=== Task details ===
Reproduce the material below verbatim, keeping every line and character unchanged.

=== Provided data ===

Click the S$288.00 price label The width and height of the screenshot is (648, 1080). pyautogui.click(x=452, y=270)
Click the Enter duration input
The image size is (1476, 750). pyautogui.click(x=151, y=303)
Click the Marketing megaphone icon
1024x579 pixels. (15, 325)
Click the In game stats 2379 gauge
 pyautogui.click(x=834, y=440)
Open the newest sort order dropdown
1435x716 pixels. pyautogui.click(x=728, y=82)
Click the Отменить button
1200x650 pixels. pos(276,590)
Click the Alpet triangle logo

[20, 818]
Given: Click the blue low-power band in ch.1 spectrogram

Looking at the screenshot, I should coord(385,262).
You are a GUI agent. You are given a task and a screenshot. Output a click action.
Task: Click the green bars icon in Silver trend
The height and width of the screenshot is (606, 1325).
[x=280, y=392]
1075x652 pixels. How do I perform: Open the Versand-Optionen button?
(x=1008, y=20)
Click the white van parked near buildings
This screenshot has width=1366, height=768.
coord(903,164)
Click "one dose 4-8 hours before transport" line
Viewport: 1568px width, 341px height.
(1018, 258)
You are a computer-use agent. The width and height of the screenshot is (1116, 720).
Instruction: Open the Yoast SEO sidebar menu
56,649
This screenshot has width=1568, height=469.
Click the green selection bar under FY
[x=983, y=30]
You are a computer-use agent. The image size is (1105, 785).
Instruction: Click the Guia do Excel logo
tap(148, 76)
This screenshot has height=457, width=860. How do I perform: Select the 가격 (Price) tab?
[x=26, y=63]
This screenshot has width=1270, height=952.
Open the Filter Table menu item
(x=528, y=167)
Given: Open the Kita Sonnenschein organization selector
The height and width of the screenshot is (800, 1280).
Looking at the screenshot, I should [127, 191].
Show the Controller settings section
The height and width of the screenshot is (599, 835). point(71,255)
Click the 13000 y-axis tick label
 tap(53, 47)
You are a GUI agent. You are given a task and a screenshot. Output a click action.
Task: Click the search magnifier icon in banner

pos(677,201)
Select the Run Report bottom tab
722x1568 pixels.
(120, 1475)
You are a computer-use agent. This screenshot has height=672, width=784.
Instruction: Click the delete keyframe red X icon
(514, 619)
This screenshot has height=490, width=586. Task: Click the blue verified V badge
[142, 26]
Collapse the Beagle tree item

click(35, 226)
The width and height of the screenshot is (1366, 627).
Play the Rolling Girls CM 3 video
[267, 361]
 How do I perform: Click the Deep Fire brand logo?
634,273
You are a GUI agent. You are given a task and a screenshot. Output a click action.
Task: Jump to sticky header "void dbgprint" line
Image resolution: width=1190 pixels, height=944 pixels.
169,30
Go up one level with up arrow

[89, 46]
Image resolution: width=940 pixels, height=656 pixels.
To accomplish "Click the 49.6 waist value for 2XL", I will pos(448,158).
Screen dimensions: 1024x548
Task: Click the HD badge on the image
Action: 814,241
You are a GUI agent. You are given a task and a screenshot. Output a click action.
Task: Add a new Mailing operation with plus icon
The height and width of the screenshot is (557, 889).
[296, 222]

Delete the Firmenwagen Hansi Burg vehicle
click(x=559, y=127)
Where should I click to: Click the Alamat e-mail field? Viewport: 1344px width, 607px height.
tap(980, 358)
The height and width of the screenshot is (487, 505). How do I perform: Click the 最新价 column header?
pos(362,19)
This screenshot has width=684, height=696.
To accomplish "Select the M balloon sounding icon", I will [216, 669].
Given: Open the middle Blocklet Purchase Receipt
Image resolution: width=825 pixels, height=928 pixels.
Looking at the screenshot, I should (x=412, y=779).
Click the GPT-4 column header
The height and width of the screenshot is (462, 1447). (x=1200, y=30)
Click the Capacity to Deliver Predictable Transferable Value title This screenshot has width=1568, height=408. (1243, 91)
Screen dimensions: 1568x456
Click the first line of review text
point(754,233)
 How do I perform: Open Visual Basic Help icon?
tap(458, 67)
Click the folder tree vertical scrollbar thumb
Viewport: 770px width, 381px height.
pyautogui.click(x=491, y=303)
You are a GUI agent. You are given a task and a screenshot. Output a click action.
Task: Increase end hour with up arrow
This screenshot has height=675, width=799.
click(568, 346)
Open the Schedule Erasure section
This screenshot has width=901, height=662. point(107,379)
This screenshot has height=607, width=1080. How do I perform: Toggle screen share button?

=== Answer to the problem ===
Click the S$288.00 price label The width and height of the screenshot is (648, 1080). pyautogui.click(x=452, y=270)
Click the Enter duration input
The image size is (1476, 750). pyautogui.click(x=151, y=303)
Click the Marketing megaphone icon
1024x579 pixels. (15, 325)
Click the In game stats 2379 gauge
 pyautogui.click(x=834, y=440)
Open the newest sort order dropdown
1435x716 pixels. pyautogui.click(x=728, y=82)
Click the Отменить button
1200x650 pixels. pos(276,590)
Click the Alpet triangle logo

[20, 818]
Given: Click the blue low-power band in ch.1 spectrogram

Looking at the screenshot, I should coord(385,262).
You are a GUI agent. You are given a task and a screenshot. Output a click action.
Task: Click the green bars icon in Silver trend
The height and width of the screenshot is (606, 1325).
[x=280, y=392]
1075x652 pixels. How do I perform: Open the Versand-Optionen button?
(x=1008, y=20)
Click the white van parked near buildings
This screenshot has width=1366, height=768.
coord(903,164)
Click "one dose 4-8 hours before transport" line
Viewport: 1568px width, 341px height.
(1018, 258)
You are a computer-use agent. The width and height of the screenshot is (1116, 720).
Instruction: Open the Yoast SEO sidebar menu
56,649
This screenshot has width=1568, height=469.
Click the green selection bar under FY
[x=983, y=30]
You are a computer-use agent. The image size is (1105, 785).
Instruction: Click the Guia do Excel logo
tap(148, 76)
This screenshot has height=457, width=860. How do I perform: Select the 가격 (Price) tab?
[x=26, y=63]
This screenshot has width=1270, height=952.
Open the Filter Table menu item
(x=528, y=167)
Given: Open the Kita Sonnenschein organization selector
The height and width of the screenshot is (800, 1280).
Looking at the screenshot, I should [127, 191].
Show the Controller settings section
The height and width of the screenshot is (599, 835). point(71,255)
Click the 13000 y-axis tick label
 tap(53, 47)
You are a GUI agent. You are given a task and a screenshot. Output a click action.
Task: Click the search magnifier icon in banner

pos(677,201)
Select the Run Report bottom tab
722x1568 pixels.
(120, 1475)
You are a computer-use agent. This screenshot has height=672, width=784.
Instruction: Click the delete keyframe red X icon
(514, 619)
This screenshot has height=490, width=586. Task: Click the blue verified V badge
[142, 26]
Collapse the Beagle tree item

click(35, 226)
The width and height of the screenshot is (1366, 627).
Play the Rolling Girls CM 3 video
[267, 361]
 How do I perform: Click the Deep Fire brand logo?
634,273
You are a GUI agent. You are given a task and a screenshot. Output a click action.
Task: Jump to sticky header "void dbgprint" line
Image resolution: width=1190 pixels, height=944 pixels.
169,30
Go up one level with up arrow

[89, 46]
Image resolution: width=940 pixels, height=656 pixels.
To accomplish "Click the 49.6 waist value for 2XL", I will pos(448,158).
Screen dimensions: 1024x548
Task: Click the HD badge on the image
Action: 814,241
You are a GUI agent. You are given a task and a screenshot. Output a click action.
Task: Add a new Mailing operation with plus icon
The height and width of the screenshot is (557, 889).
[296, 222]

Delete the Firmenwagen Hansi Burg vehicle
click(x=559, y=127)
Where should I click to: Click the Alamat e-mail field? Viewport: 1344px width, 607px height.
tap(980, 358)
The height and width of the screenshot is (487, 505). How do I perform: Click the 最新价 column header?
pos(362,19)
This screenshot has width=684, height=696.
To accomplish "Select the M balloon sounding icon", I will [216, 669].
Given: Open the middle Blocklet Purchase Receipt
Image resolution: width=825 pixels, height=928 pixels.
Looking at the screenshot, I should (x=412, y=779).
Click the GPT-4 column header
The height and width of the screenshot is (462, 1447). (x=1200, y=30)
Click the Capacity to Deliver Predictable Transferable Value title This screenshot has width=1568, height=408. (1243, 91)
Screen dimensions: 1568x456
Click the first line of review text
point(754,233)
 How do I perform: Open Visual Basic Help icon?
tap(458, 67)
Click the folder tree vertical scrollbar thumb
Viewport: 770px width, 381px height.
pyautogui.click(x=491, y=303)
You are a GUI agent. You are given a task and a screenshot. Output a click action.
Task: Increase end hour with up arrow
This screenshot has height=675, width=799.
click(568, 346)
Open the Schedule Erasure section
This screenshot has width=901, height=662. point(107,379)
This screenshot has height=607, width=1080. How do I perform: Toggle screen share button?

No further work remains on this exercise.